Duizenden raketten werden vanuit Gaza afgevuurd op Israël, moordende Hamas-terroristen richtten een bloedbad aan op Israëlisch grondgebied; een oorlog op meerdere fronten dreigt. Inmiddels is het begin van de oorlog een week geleden.
In tal van artikelen –ook in het Reformatorisch Dagblad van deze zaterdag– zijn de gebeurtenissen beschreven en geanalyseerd. Via reconstructies, persoonlijke ervaringen, interviews met nabestaanden en slachtoffers, geopolitieke analyses. Wat valt er aan het eind van deze week na al die artikelen nog te beschouwen en te zeggen?
Dat terreur een vorm van geweld is van het ergste soort. Oorlog is altijd dramatisch en kent nooit winnaars, maar altijd geldt dan nog het oorlogsrecht. De terreur die vorige week rond de Gazastrook te zien was, is puur gericht op onschuldige burgers en wordt gevoed door haat. De mens is kennelijk tot verschrikkelijke dingen in staat als haat hem drijft en naastenliefde achter de horizon is geraakt. Zo’n beschouwing zou terecht zijn.
Wat valt er meer te zeggen? Dat de geopolitieke dimensies van deze terreurdaad ingewikkeld zijn, en hoe pragmatisch landen soms handelen. De Libanese terreurbeweging Hezbollah zit op het vinkentouw en schroomt niet toe te slaan in het noorden van Israël, Iran regisseert op de achtergrond, en ook Rusland speelt een rol. Anderzijds, de Verenigde Staten lieten zich bij monde van president Biden van hun beste kant zien. Zo’n beschouwing zou verhelderend zijn.
Valt er meer te analyseren? Zeker. Om het wat dichter bij huis te zoeken: wat is echt leiderschap belangrijk. Op de Eiffeltoren in Parijs werd zaterdag de Israëlische vlag geprojecteerd, net als op de Berlijnse Brandenburger Tor. In weerwil van anti-Israëlische krachten die in Frankrijk en Duitsland aanwezig zijn, zetten politieke leiders de toon door solidair te zijn met Israël, en met slachtoffers en nabestaanden mee te leven. Premier Rutte schaarde zich bij hen door in Den Haag de Israëlische vlag te laten hijsen, zonder zich te verlagen tot een discussie over vlaginstructies. Zo’n beschouwing zou waardevol zijn.
Maar dat is niet alles wat er te zeggen valt. De gruwelijke terreur vond plaats aan het eind van een week die begon met Israëlzondag. In veel kerkelijke gemeenten is die dag gepreekt over de bijzondere plaats van het Joodse volk in Gods hart. De christen die voor hen bidt, doet dat pleitend op rijke beloften. Zo’n beschouwing zou inhoudsvol zijn.

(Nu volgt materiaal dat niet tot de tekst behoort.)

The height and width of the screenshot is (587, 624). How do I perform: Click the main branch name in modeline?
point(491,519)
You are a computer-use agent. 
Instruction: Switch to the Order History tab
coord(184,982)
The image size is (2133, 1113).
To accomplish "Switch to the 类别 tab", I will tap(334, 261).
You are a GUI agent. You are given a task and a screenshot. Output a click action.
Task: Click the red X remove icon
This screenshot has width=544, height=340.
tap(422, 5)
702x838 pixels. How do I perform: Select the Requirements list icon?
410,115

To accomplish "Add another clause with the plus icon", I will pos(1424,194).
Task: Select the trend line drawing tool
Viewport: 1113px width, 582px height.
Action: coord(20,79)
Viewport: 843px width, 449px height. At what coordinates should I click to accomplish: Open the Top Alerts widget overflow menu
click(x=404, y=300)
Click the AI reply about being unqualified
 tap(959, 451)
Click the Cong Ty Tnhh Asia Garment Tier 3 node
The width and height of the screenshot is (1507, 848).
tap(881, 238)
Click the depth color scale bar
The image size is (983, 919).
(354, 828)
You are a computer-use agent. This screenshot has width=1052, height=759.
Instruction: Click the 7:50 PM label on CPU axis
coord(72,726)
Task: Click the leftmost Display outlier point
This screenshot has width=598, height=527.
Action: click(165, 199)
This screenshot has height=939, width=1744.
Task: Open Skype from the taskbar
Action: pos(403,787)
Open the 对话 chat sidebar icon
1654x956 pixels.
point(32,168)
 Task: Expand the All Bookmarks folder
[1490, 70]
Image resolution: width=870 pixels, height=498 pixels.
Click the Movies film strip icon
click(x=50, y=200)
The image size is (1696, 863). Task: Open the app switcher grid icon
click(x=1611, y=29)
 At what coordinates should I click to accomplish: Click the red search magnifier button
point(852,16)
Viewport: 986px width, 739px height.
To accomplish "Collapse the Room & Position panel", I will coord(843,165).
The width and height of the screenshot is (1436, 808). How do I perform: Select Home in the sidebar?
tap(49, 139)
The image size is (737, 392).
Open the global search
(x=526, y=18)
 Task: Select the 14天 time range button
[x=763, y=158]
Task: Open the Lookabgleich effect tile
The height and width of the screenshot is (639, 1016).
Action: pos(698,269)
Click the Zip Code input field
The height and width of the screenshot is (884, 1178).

Maar uiteindelijk stellen beschouwingen teleur. Mensenwoorden schieten tekort. Want wie peilt het leed en welke woorden kunnen de gebeurtenissen echt vatten? Stilzwijgen is vaak vele malen beter. Wat rest is dan schuilen bij de God van Israël, Die Zelf sprak en Zijn Naam bekendmaakte: Ik was erbij, Ik ben erbij, Ik zal zijn Die ik zijn zal. Hij is erbij, als het grootste leed werkelijkheid wordt. Ook als de twijfelende vragen over het Godsbestuur ons op de tong liggen. Ook dan –juist dan– spreekt Hij: Ik ben erbij.
De auteur is adjunct-hoofdredacteur van het Reformatorisch Dagblad.